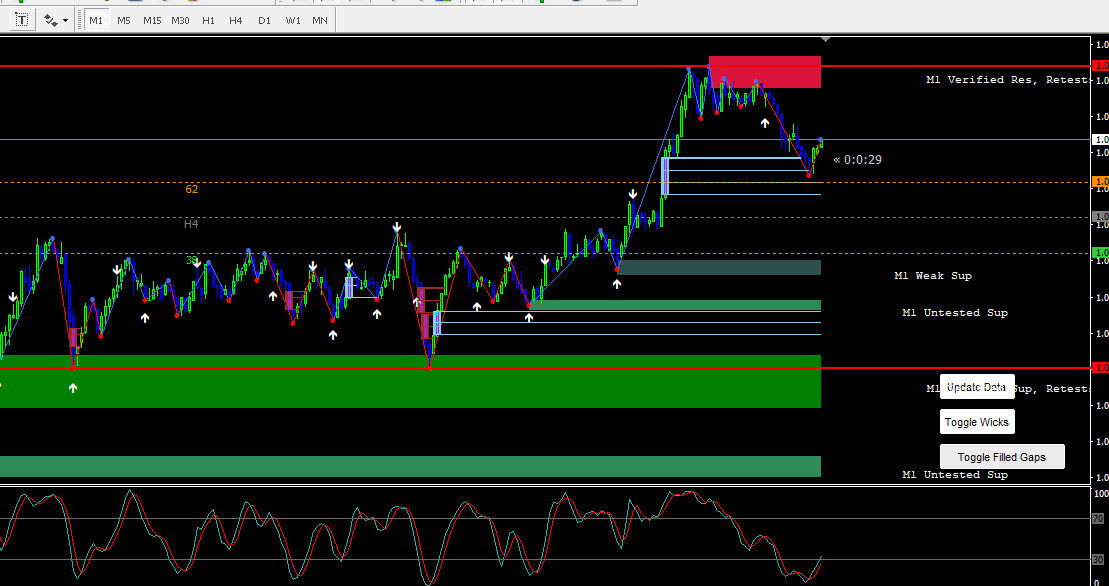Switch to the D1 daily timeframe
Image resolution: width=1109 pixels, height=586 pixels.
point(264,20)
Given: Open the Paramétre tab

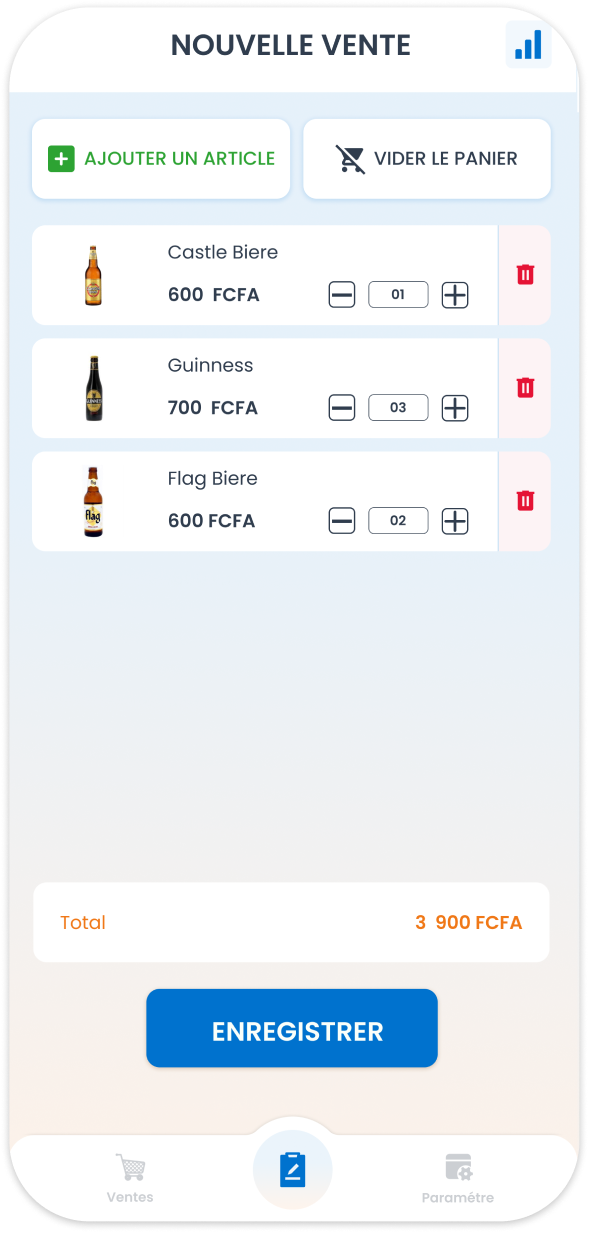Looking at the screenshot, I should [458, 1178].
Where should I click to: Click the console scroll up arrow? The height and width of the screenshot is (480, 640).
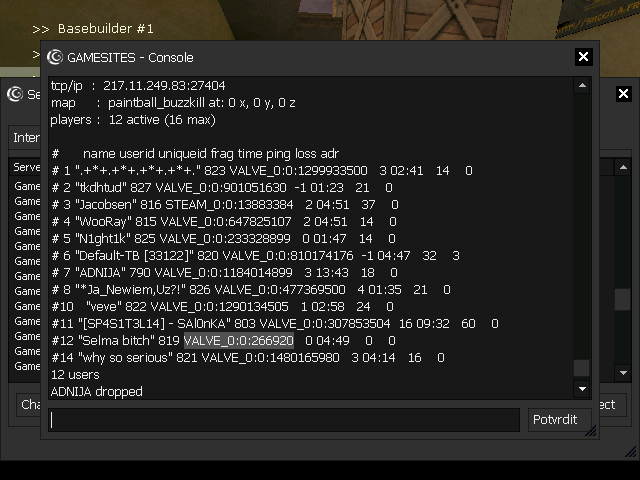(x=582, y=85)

---

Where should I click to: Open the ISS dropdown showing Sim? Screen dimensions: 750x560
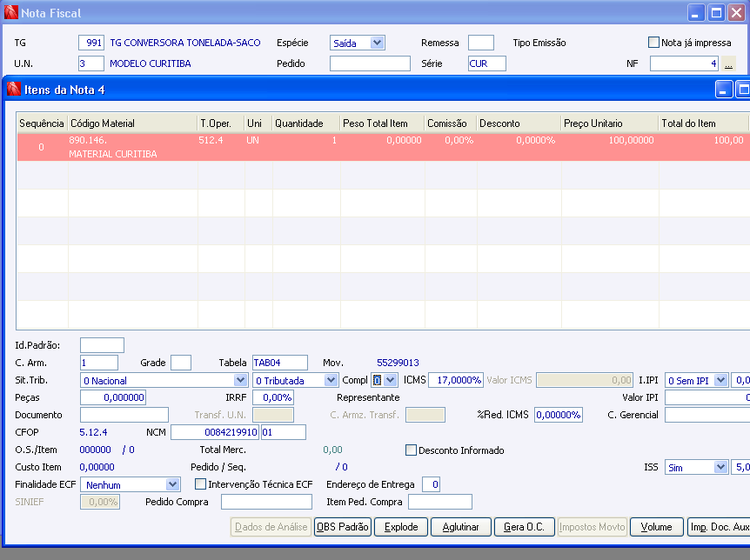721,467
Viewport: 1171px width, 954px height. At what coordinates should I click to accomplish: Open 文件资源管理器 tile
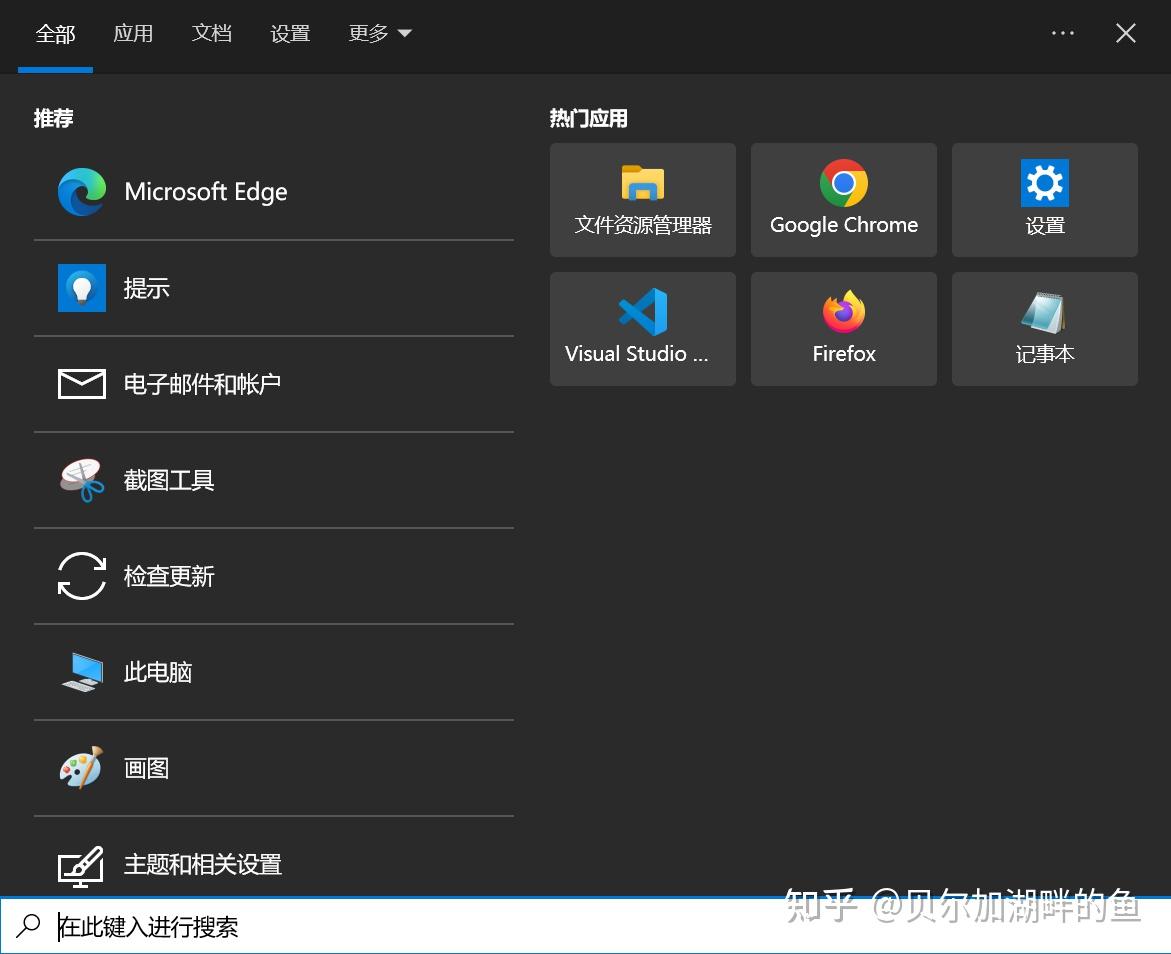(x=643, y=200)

--

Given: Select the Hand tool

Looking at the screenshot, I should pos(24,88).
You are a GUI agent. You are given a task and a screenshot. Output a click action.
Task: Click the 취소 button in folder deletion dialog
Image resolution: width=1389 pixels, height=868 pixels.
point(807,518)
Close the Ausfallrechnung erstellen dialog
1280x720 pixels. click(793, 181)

- [Written instruction]
Rewrite the records from the line containing "Given: Open the Paramétre tab" through the line containing "(x=582, y=85)", replacing "console" with "terminal" and leaving everything else unchanged. Omit the pictures from the answer.

- [Output]
Given: Open the Paramétre tab

Looking at the screenshot, I should [458, 1178].
Where should I click to: Click the terminal scroll up arrow? The height and width of the screenshot is (480, 640).
(x=582, y=85)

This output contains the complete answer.